FLORIDA BAR ETHICS OPINION
December 6, 1965
Advisory ethics opinions are not binding.
A lawyer employed by an insurance carrier to represent an insured defendant is subject to
potential conflict-of-interest situations that are sometimes difficult and delicate, and which call
for a high degree of tact and good faith. This is especially true when the defendant’s exposure
exceeds the insurance coverage. The lawyer would be obligated to inform the defendant of the
plaintiff’s offer to release the defendant from personal liability for an excess judgment in return
for an assignment of the defendant’s bad faith claim against his insurer.
6, 9, 28
Chairman Kittleson stated the opinion of the committee:
A member of The Florida Bar has requested the Committee’s advice on the
situation discussed below. A plaintiff in a personal injury action has recovered a
judgment in excess of the defendant’s insurance coverage. At the request of and
upon employment by the defendant’s insurer, the lawyer represented the
defendant in the litigation. The plaintiff’s attorney, seeking means to obtain more
in satisfaction of the judgment than the insurance policy limits, has proposed that
the plaintiff will release the defendant from all personal liability under the
judgment if the defendant will assign to the plaintiff whatever rights the defendant
may have against his insurer. The plaintiff’s attorney then proposes to assert that
the insurer could have settled the plaintiff’s claim before judgment for an amount
within the insurance policy limits, that the insurer failed to do so, that the failure
was not in good faith, and that, accordingly, the insured defendant has a cause of
action against his insurer. The plaintiff’s attorney has sent a letter to the
defendant’s attorney, with a copy to the defendant, proposing the release and
assignment. The letter expresses the writer’s belief that the defendant has a valid
claim against the insurer, and points out that, in such cases, the defendant’s
counsel will necessarily be faced with a conflict of interests between the
defendant, whom he represented, and the insurer, who actually employed him and
is responsible for his compensation. The letter suggests that the defendant should
obtain independent counsel. The Committee’s advice is sought whether or not the
plaintiff’s attorney violated professional ethics by sending the defendant a copy of
this letter. We assume, of course, that the defendant’s lawyer did not consent that
the plaintiff’s attorney could send the defendant a copy of the letter.

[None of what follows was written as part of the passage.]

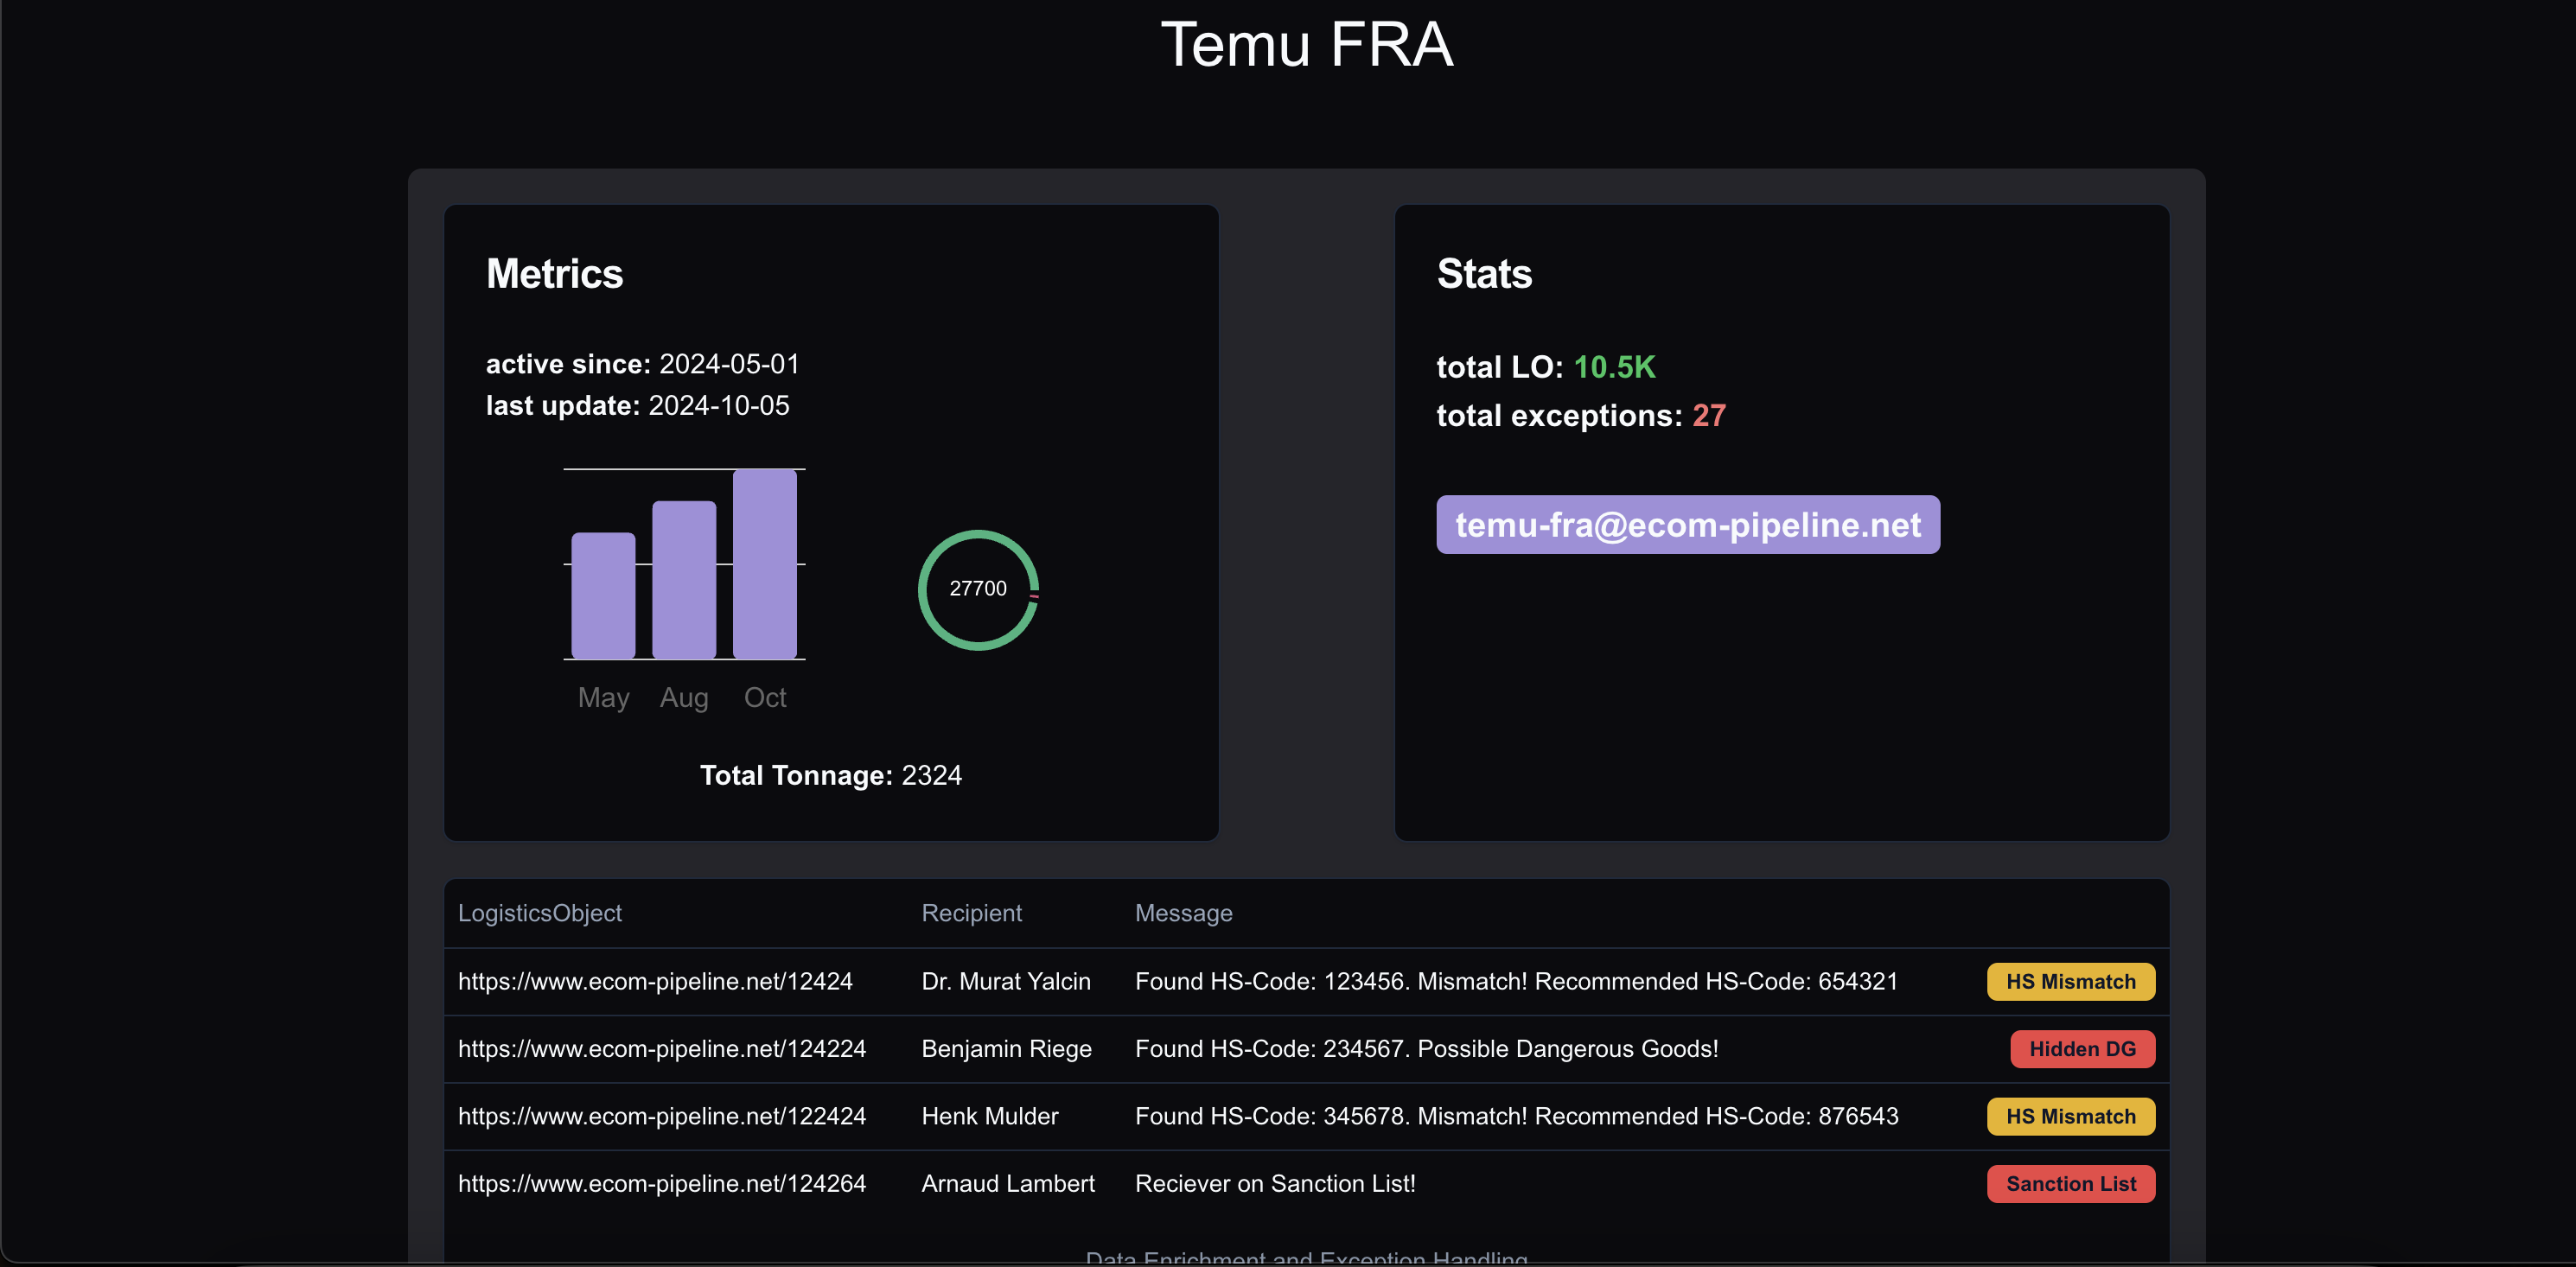Click the temu-fra@ecom-pipeline.net email button
The image size is (2576, 1267).
1687,525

The pertinent Canons of Professional Ethics are Canon 9, “Negotiations With Opposite
Party,” and Canon 28, “Stirring Up Litigation, Directly or Through Agents.”
Under existing policies of the Board of Governors, the Committee is allowed to give
opinions only where the advice pertains to the conduct of the inquiring attorney himself. In other
words, the Committee is not authorized to advise the inquiring attorney on the propriety of a
third person’s conduct. Any person seeking advice that does not fall within this policy can direct
his request to the Board of Governors; if the Board considers the subject of general interest, it
may refer the question either to the standing committee on professional ethics or to a special
A majority of the Committee believes that the question presented here relates to a third
person’s conduct and, accordingly, that the Committee may not give its advice.

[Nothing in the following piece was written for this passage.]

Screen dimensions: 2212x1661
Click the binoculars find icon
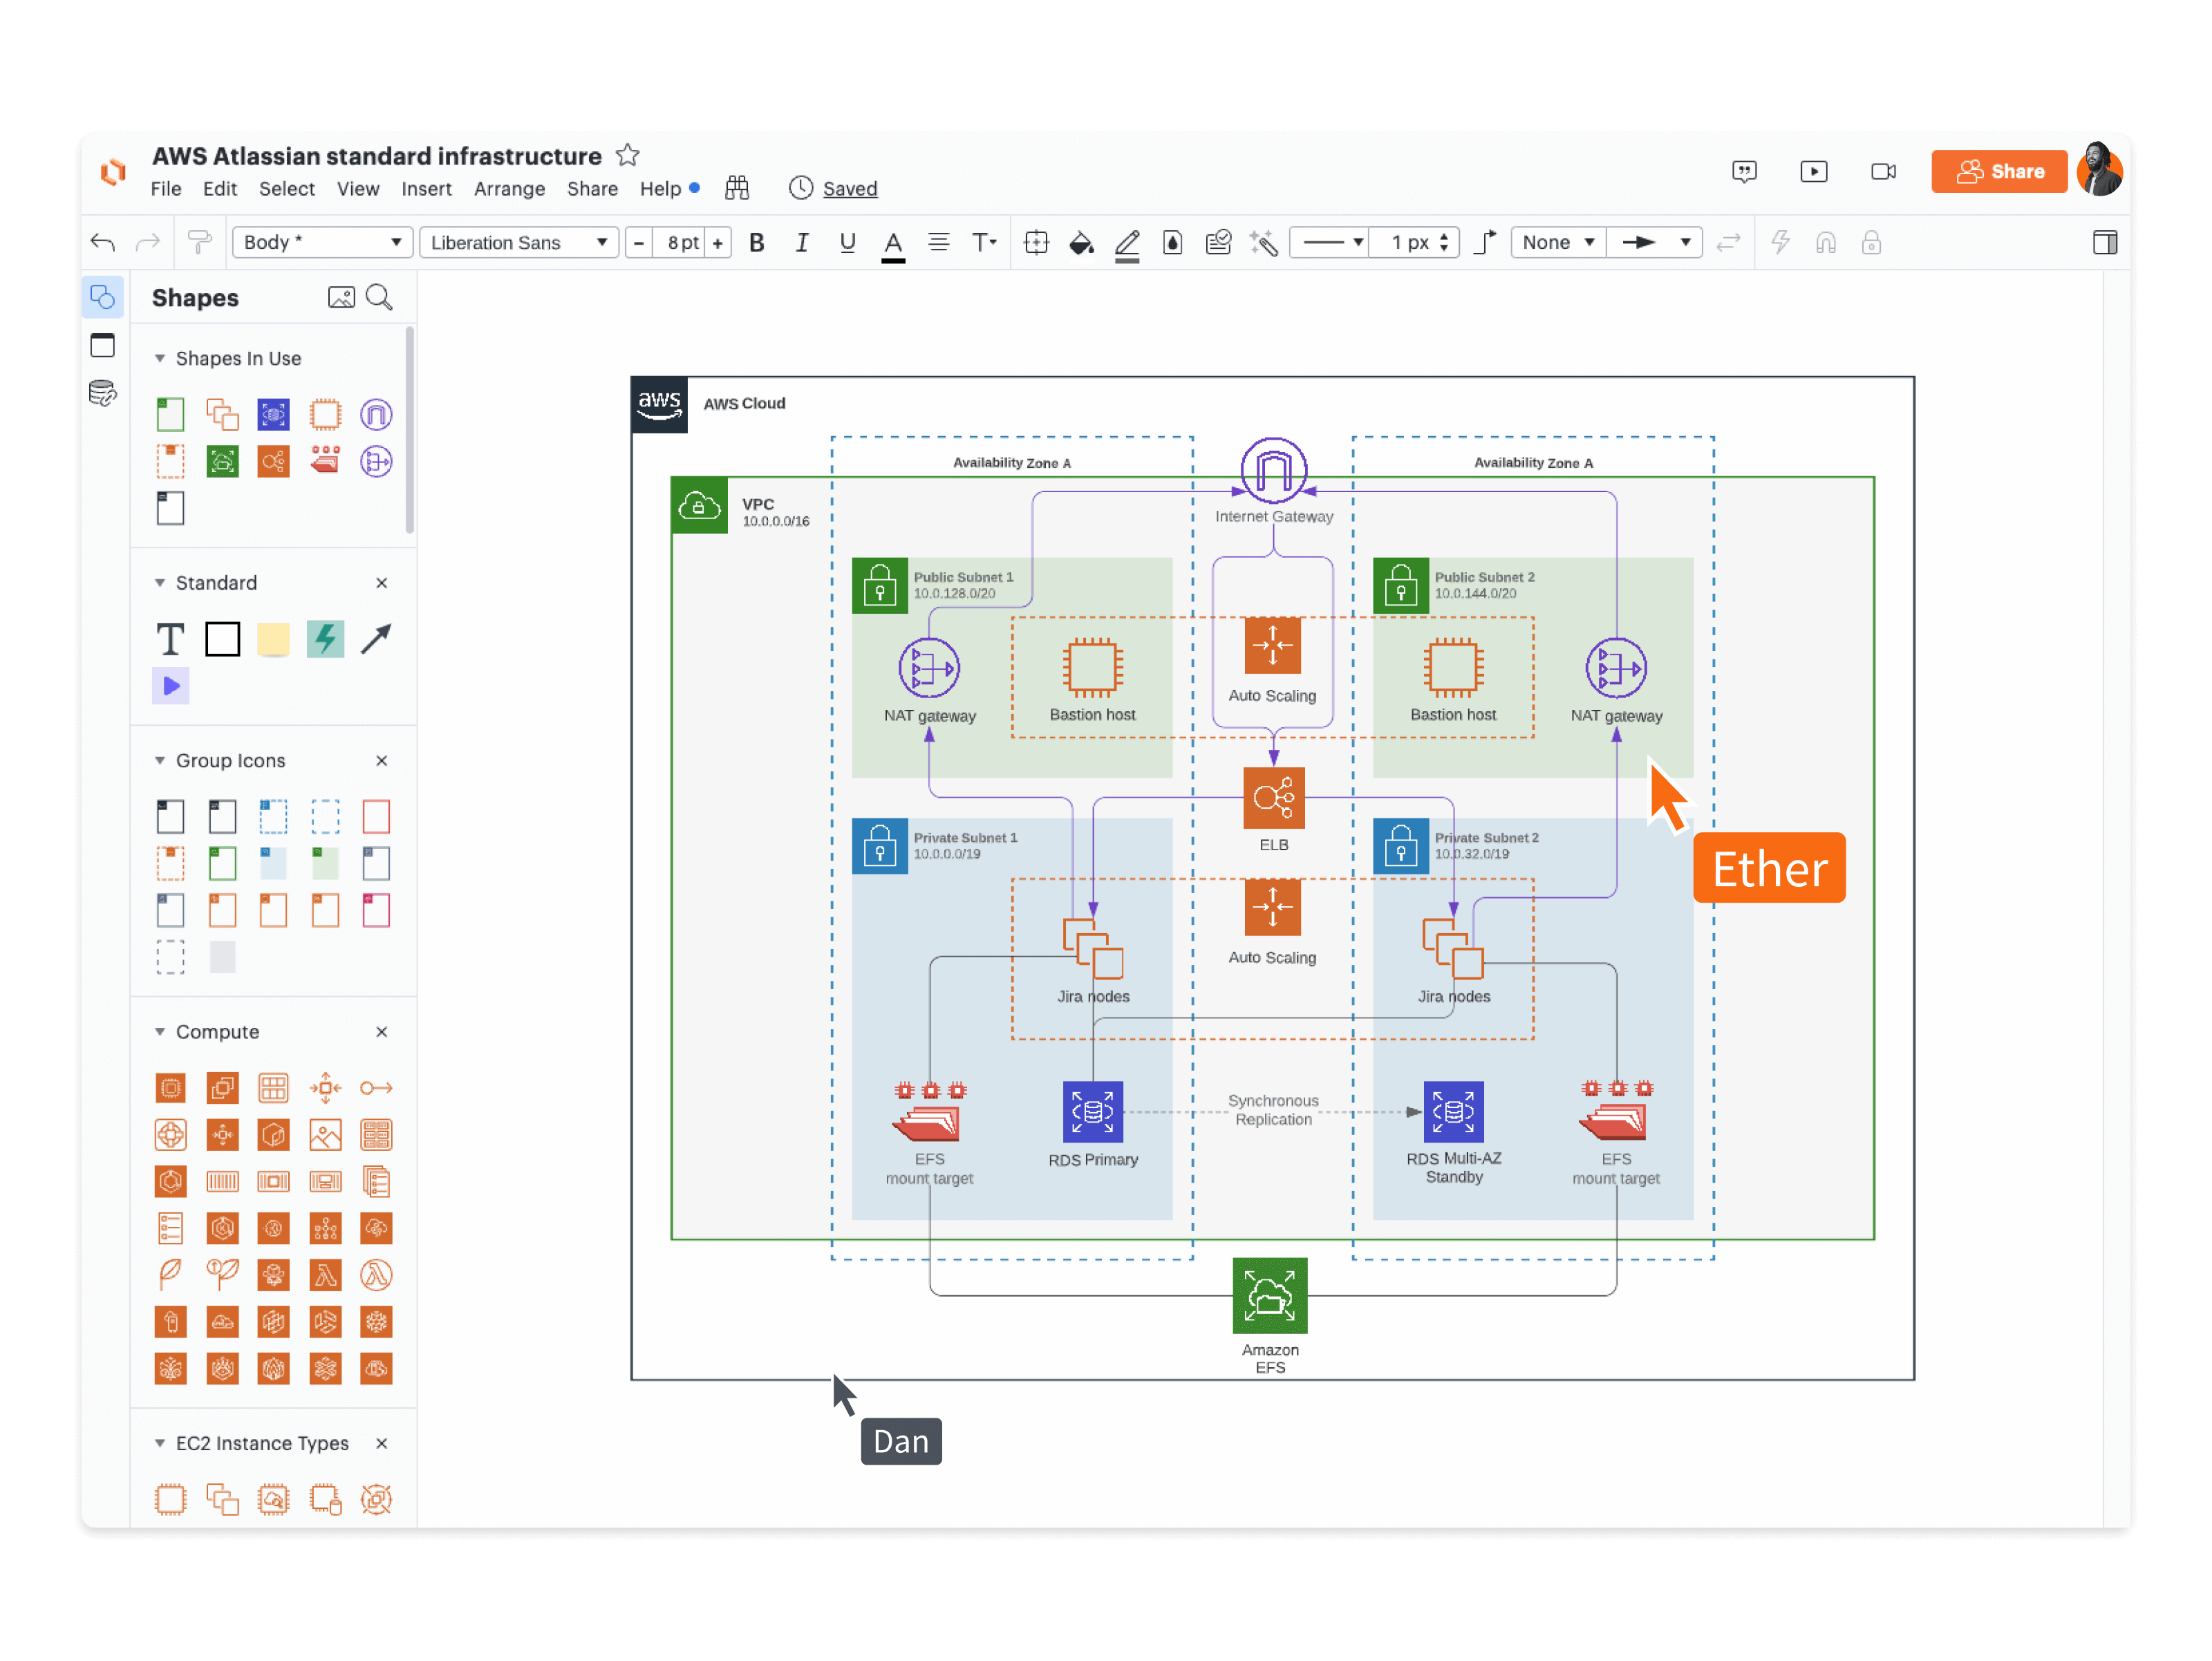(737, 188)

The Committee does recognize that any attorney who represents an insured defendant at
the request of and upon employment by the defendant’s insurance carrier is subject to potential
conflict-of-interest situations which are sometimes difficult and delicate, and which call for a
high degree of tact and good faith on the part of all attorneys involved. The attorney must be
always alert and sensitive to Canon 6, “Adverse Influences and Conflicting Interests.” Henry S.

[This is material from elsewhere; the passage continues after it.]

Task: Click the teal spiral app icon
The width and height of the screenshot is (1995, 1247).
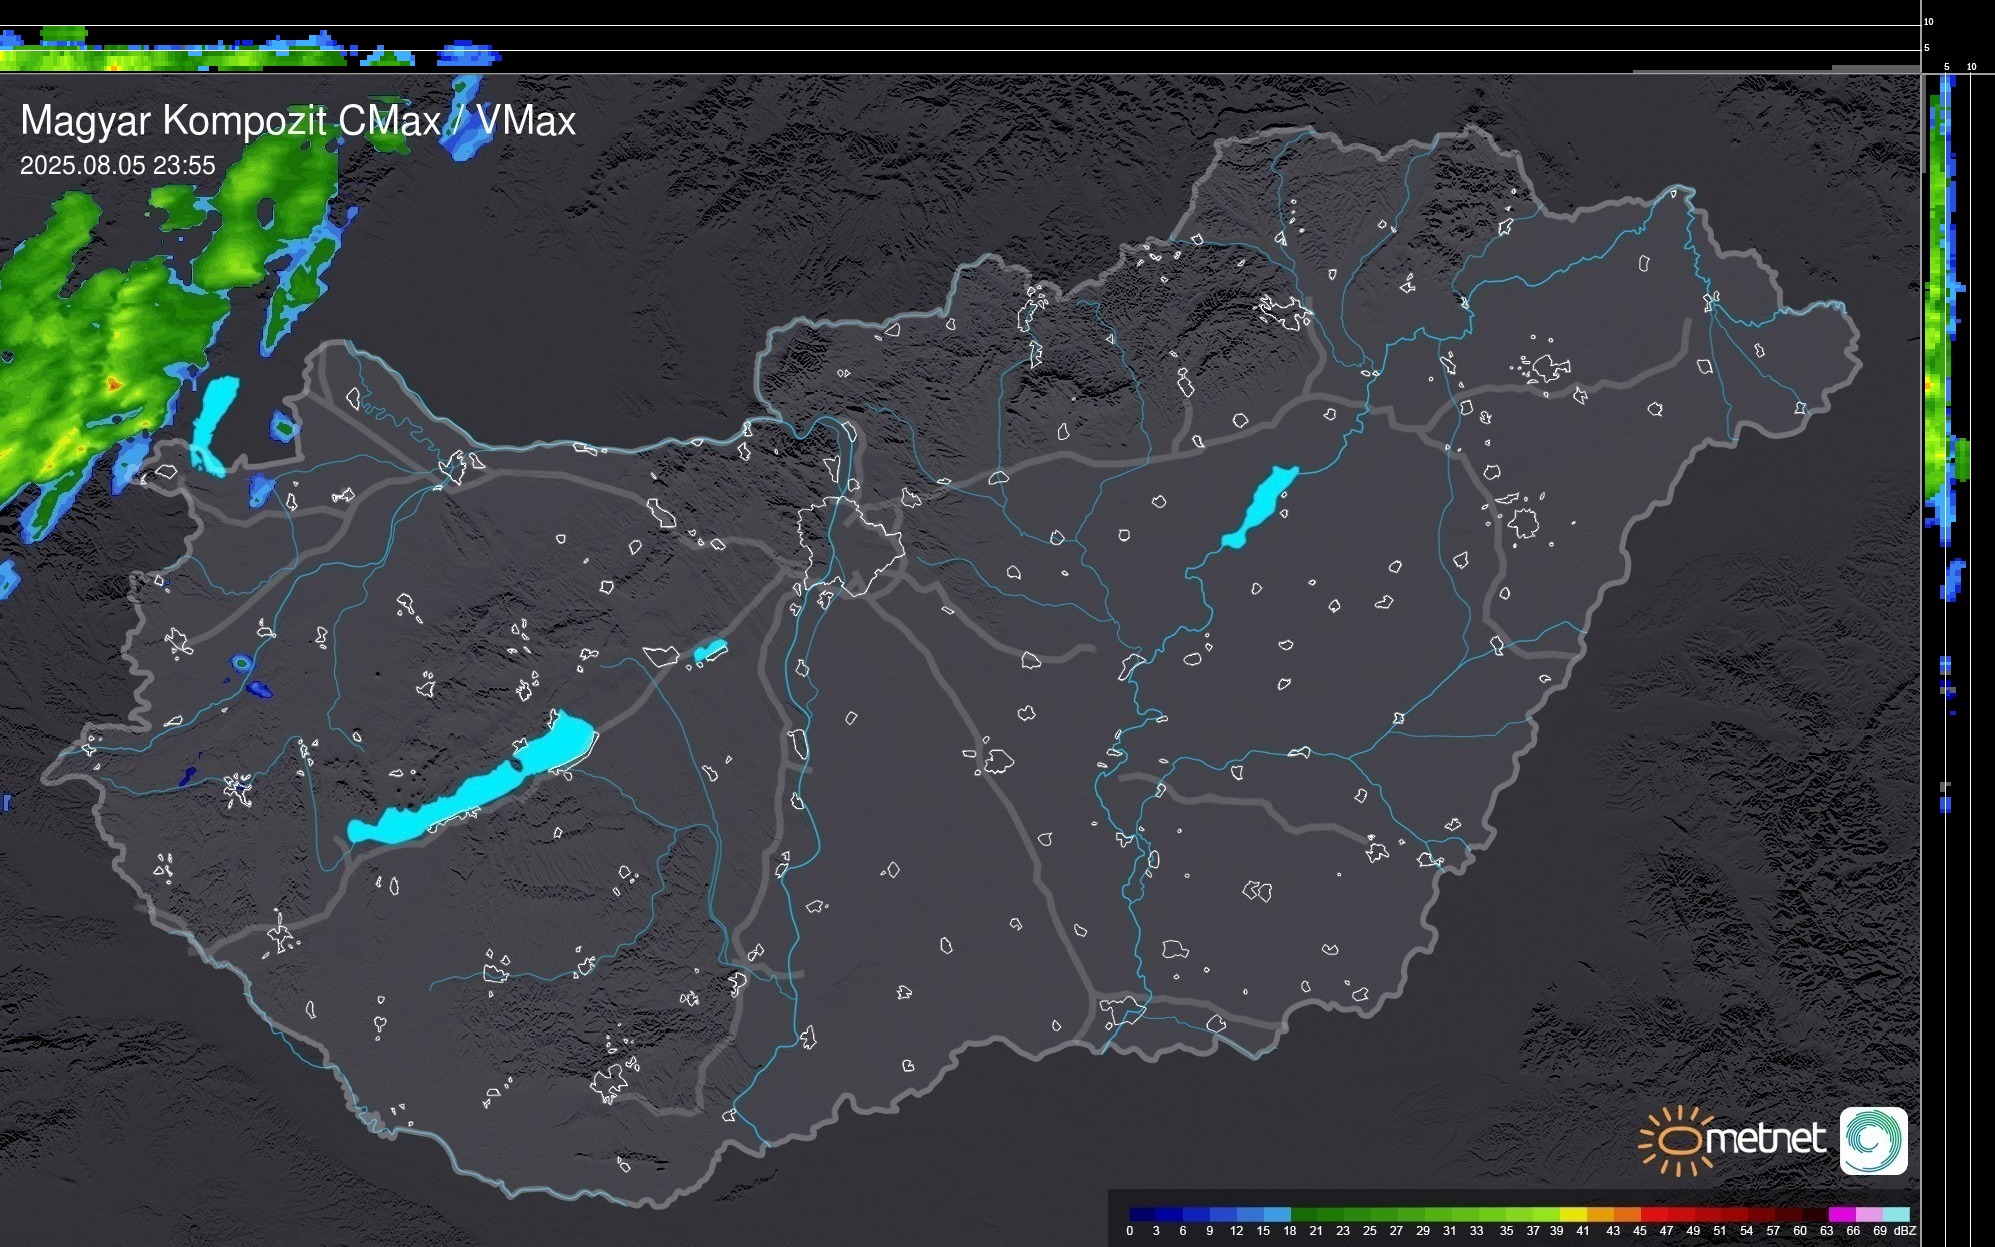Action: point(1873,1140)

Drinker, in his book, Legal Ethics (at pages 114 et. seq.), discusses the problem. A majority of
the Committee believes that, in the situation at hand, even if the plaintiff’s attorney had not sent
the defendant a copy of the letter, the defendant’s attorney would have been obligated to advise
the defendant of the plaintiff’s proposal and of the assertion that the defendant may have a claim
against his insurer, and to advise the defendant that he should obtain independent counsel on the
question. The lawyer would be unable to take an adversary position on either side.
The Committee in no way purports to advise upon any questions of law that affect the
assignment proposed by the plaintiff’s attorney.